§ Recorded data
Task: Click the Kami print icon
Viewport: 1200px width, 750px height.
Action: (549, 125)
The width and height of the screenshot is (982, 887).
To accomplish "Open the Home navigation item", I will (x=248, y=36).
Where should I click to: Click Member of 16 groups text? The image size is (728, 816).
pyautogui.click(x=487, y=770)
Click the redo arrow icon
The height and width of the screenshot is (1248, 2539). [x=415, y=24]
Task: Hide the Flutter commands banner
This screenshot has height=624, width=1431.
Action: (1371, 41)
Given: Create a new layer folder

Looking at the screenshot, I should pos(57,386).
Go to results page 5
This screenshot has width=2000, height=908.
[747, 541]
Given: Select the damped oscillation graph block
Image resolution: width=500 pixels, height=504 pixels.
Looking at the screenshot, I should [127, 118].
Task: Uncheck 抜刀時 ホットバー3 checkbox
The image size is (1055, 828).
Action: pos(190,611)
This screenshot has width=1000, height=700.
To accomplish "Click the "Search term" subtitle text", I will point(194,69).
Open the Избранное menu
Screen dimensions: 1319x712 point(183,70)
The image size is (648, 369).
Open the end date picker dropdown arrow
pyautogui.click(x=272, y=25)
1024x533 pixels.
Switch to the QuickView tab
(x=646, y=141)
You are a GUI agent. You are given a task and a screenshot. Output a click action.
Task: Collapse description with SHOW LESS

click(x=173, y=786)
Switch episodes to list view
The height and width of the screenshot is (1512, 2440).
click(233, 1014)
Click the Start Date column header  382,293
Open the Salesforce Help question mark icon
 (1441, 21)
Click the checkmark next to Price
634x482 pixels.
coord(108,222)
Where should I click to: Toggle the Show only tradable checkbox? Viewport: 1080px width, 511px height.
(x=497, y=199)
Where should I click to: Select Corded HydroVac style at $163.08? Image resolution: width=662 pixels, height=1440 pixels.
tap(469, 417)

§ The problem
Whatever appears in the data above must be copied word for word.

§ Reply
Task: Click the Kami print icon
Viewport: 1200px width, 750px height.
Action: (549, 125)
The width and height of the screenshot is (982, 887).
To accomplish "Open the Home navigation item", I will (x=248, y=36).
Where should I click to: Click Member of 16 groups text? The image size is (728, 816).
pyautogui.click(x=487, y=770)
Click the redo arrow icon
The height and width of the screenshot is (1248, 2539). [x=415, y=24]
Task: Hide the Flutter commands banner
This screenshot has height=624, width=1431.
Action: (1371, 41)
Given: Create a new layer folder

Looking at the screenshot, I should pos(57,386).
Go to results page 5
This screenshot has width=2000, height=908.
[747, 541]
Given: Select the damped oscillation graph block
Image resolution: width=500 pixels, height=504 pixels.
Looking at the screenshot, I should [127, 118].
Task: Uncheck 抜刀時 ホットバー3 checkbox
The image size is (1055, 828).
Action: pos(190,611)
This screenshot has width=1000, height=700.
To accomplish "Click the "Search term" subtitle text", I will point(194,69).
Open the Избранное menu
Screen dimensions: 1319x712 point(183,70)
The image size is (648, 369).
Open the end date picker dropdown arrow
pyautogui.click(x=272, y=25)
1024x533 pixels.
Switch to the QuickView tab
(x=646, y=141)
You are a GUI agent. You are given a task and a screenshot. Output a click action.
Task: Collapse description with SHOW LESS

click(x=173, y=786)
Switch episodes to list view
The height and width of the screenshot is (1512, 2440).
click(233, 1014)
Click the Start Date column header  382,293
Open the Salesforce Help question mark icon
 (1441, 21)
Click the checkmark next to Price
634x482 pixels.
coord(108,222)
Where should I click to: Toggle the Show only tradable checkbox? Viewport: 1080px width, 511px height.
(x=497, y=199)
Where should I click to: Select Corded HydroVac style at $163.08? Image resolution: width=662 pixels, height=1440 pixels.
tap(469, 417)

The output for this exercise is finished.